Millions of people across Britain and the world are expected to join street parties, watch the festivities and light beacons in honour of the 96-year-old queen, the government said. She has reigned for longer than any of her predecessors.
Senior members of the royal family including Elizabeth’s son and heir Prince Charles, his eldest son William and wife Kate arrived at a military parade on horseback or in an open carriage to huge cheers, while world leaders also sent messages of goodwill.
“Thank you to everyone who has been involved in convening communities, families, neighbours and friends to mark my Platinum Jubilee, in the United Kingdom and across the Commonwealth,” the queen, who appeared on the balcony of Buckingham Palace during a military parade, said in a statement. Read full story
“I continue to be inspired by the goodwill shown to me, and hope that the coming days will provide an opportunity to reflect on all that has been achieved during the last 70 years, as we look to the future with confidence and enthusiasm.”
Families and friends gathered in bright sunshine on the main grand roads running up to Buckingham Palace, cheering the regimental marching bands, waving Union flags and wearing paper crowns.
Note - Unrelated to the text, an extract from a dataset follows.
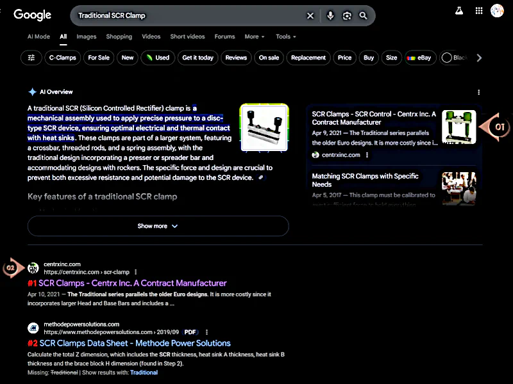Open the Tools dropdown
This screenshot has width=513, height=384.
(286, 36)
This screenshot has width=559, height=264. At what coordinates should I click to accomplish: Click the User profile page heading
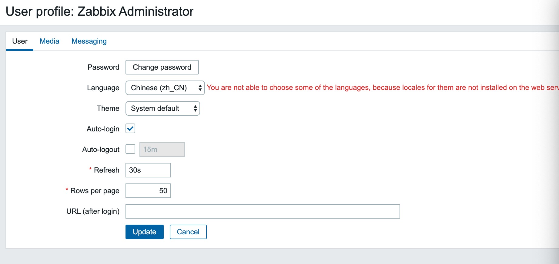coord(99,12)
Many had slept on the streets to secure a good position.
Others descended on nearby parks to enjoy picnics and follow the proceedings on big screens.
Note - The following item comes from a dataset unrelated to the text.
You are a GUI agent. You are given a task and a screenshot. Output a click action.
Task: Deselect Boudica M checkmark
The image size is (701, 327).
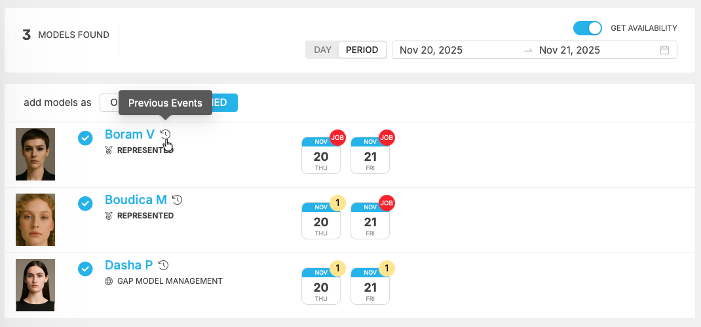tap(85, 203)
A number of people caused a brief disturbance by running out in front of marching soldiers on the Mall boulevard before they were dragged away by police. Police said several people were arrested for public order offences.
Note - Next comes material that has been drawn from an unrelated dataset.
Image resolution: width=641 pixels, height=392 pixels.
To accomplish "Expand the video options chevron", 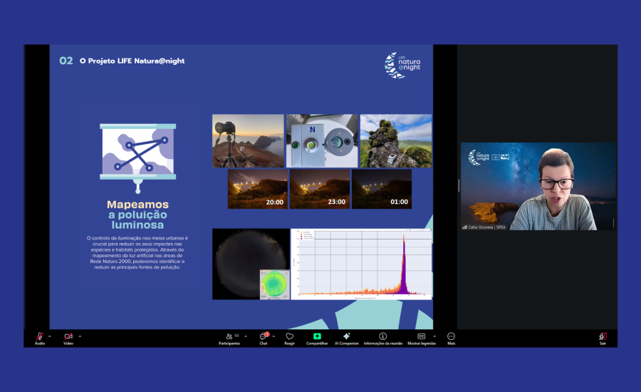I will coord(80,336).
In a sign of the monarch’s age and recent “episodic mobility” issues that have led her to cancel some engagements, Elizabeth’s personal involvement in the events will be somewhat limited compared with previous major gatherings.
Thursday marks not only the start of the Jubilee, but also the 69th anniversary of the coronation of Elizabeth, who became queen on the death of her father George VI in February 1952.
The celebrations began with the Trooping the Colour, a military parade in central London where 1,500 soldiers marched to military music in ceremonial uniforms of scarlet tunics and bearskin hats.
Elizabeth, holding a walking stick and wearing a dusky dove blue outfit that she also wore for an official Jubilee photograph released on Thursday, took the salute from the balcony of Buckingham Palace.
Senior royals, including Charles, 73, and William, 39, will also carry out other ceremonial duties on the queen’s behalf, although much attention will be focused on those who will not be present.
The queen’s second son Prince Andrew, 62, who settled a U.S. lawsuit in February in which he was accused of sexually abusing a woman when she was underage, is not expected to attend.
Her grandson Prince Harry, now living in Los Angeles with his American wife Meghan, watched the parade but will be absent when the royal family gathers on the palace balcony to watch a fly-past by modern and historic Royal Air Force planes after the parade.
There will also be gun salutes in London, across Britain and from Royal Navy ships at sea at midday. In the evening beacons will be lit across the country and the Commonwealth, with the queen leading the lighting of the Principal Platinum Jubilee Beacon at her Windsor Castle home.
French President Emmanuel Macron, Pope Francis and former British prime ministers were among those sending messages of goodwill. Read full story
Opinion polls show she remains hugely popular and respected among British people, with one survey this week showing eight in 10 people held a positive view of her, and another found three-quarters thought she had done a good job as queen.
“I cannot think of any other public figure, any other celebrity, any other president … who could possibly have remained so popular,” former Prime Minister John Major told BBC radio.
“Her life has been played out in public – the highs, the lows, the good bits and not so good bits. The queen has represented our better selves for over 70 years,” said Major, one of 14 leaders to have served under Elizabeth.
Not everyone will be joining in the festivities though.
Anti-monarchy campaign group Republic, which is putting up the message “Make Elizabeth the last” on billboards across Britain, said another poll showed more than half of the public were not interested in the jubilee.